In amphibians, the trachea is normally extremely short, and leads directly into the lungs, without clear primary bronchi. A longer trachea is, however, found in some long-necked salamanders, and in caecilians. While there are irregular cartilagenous nodules on the amphibian trachea, these do not form the rings found in amniotes.
The invertebrate trachea refers to the open respiratory system composed of spiracles, tracheae, and tracheoles that terrestrial arthropods have to transport metabolic gases to and from tissues. The distribution of spiracles can vary greatly among the many orders of insects, but in general each segment of the body can have only one pair of spiracles, each of which connects to an atrium and has a relatively large tracheal tube behind it. The tracheae are invaginations of the cuticular exoskeleton that branch (anastomose) throughout the body with diameters from only a few micrometres up to 0.8 mm. The smallest tubes, tracheoles, penetrate cells and serve as sites of diffusion for water, oxygen, and carbon dioxide. Gas may be conducted through the respiratory system by means of active ventilation or passive diffusion. Unlike vertebrates, insects do not generally carry oxygen in their haemolymph. This is one of the factors that may limit their size.

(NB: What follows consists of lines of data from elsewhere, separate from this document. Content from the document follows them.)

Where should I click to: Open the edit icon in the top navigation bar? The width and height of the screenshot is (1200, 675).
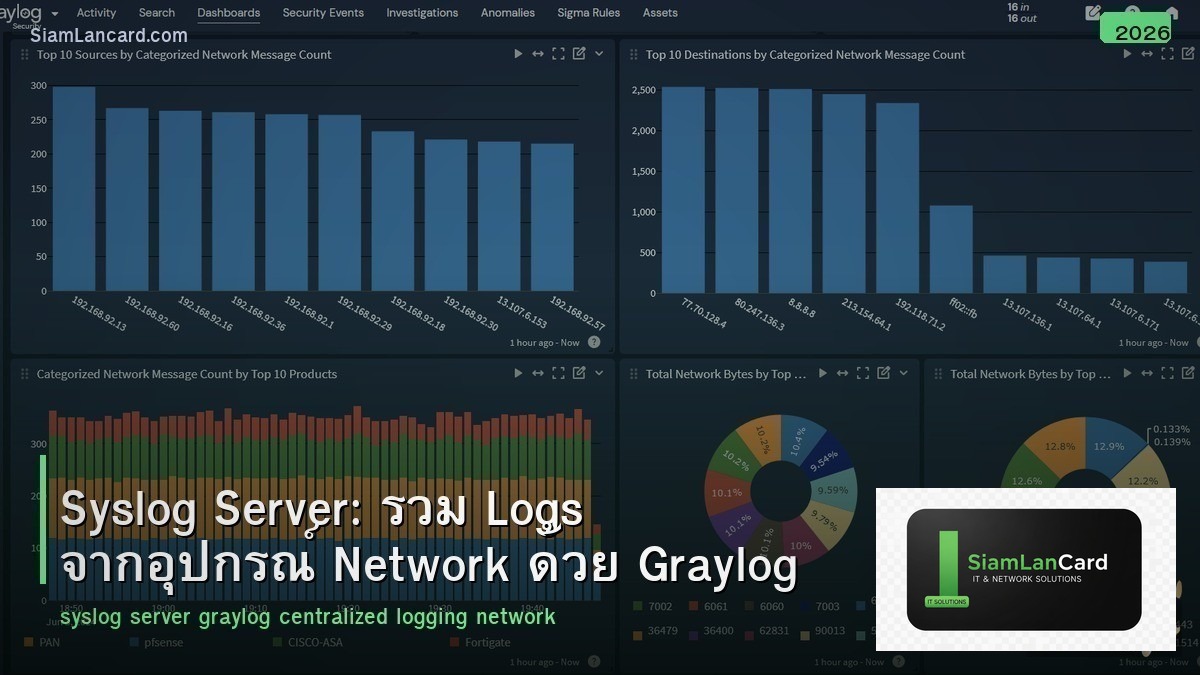pyautogui.click(x=1092, y=13)
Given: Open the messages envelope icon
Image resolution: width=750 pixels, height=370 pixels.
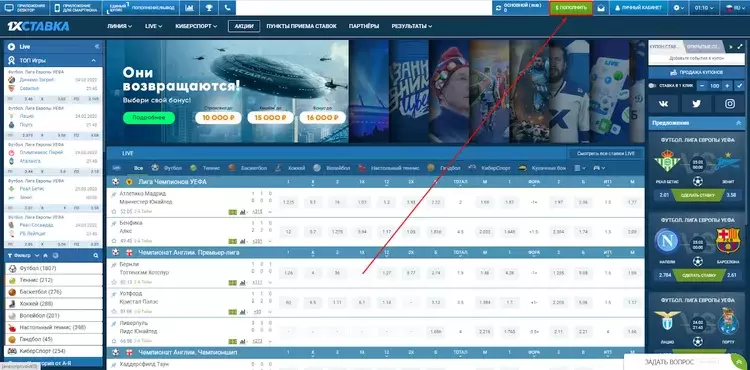Looking at the screenshot, I should [601, 8].
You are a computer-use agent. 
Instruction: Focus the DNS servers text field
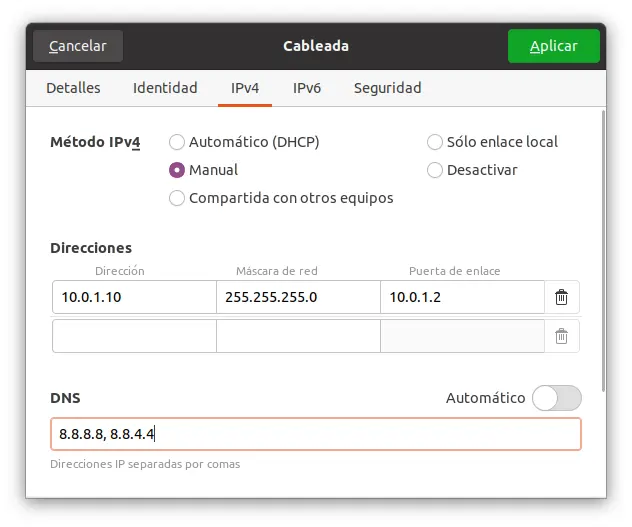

A tracheal tube may contain ridge-like circumferential rings of taenidia in various geometries such as loops or helices. In the head, thorax, or abdomen, tracheae may also be connected to air sacs. Many insects, such as grasshoppers and bees, which actively pump the air sacs in their abdomen, are able to control the flow of air through their body. In some aquatic insects, the tracheae exchange gas through the body wall directly, in the form of a gill, or function essentially as normal, via a plastron. Note that despite being internal, the tracheae of arthropods are shed during moulting (ecdysis).
Several bioengineering approaches have been tested to repair and replace the trachea. In 2004, the first bioartificial tracheal tissue was applied successfully to close a tracheobronchial defect. In their follow-up of this and further clinical applications the surgeon Thorsten Walles and his co-workers demonstrated a tissue maturation effect following transplantation.
In 2008, a Colombian woman, Claudia Castillo (30), received a trachea transplant using her own stem cells so her body would not reject the transplant. In June 2011, a team of surgeons led by now disreputed  Professor Paolo Macchiarini at the Karolinska University Hospital performed the first synthetic windpipe transplant on a 36-year-old Eritrean man, Andemariam Teklesenbet Beyene. The second and the subsequent transplanted patients died from complications within several months to two years after the surgery.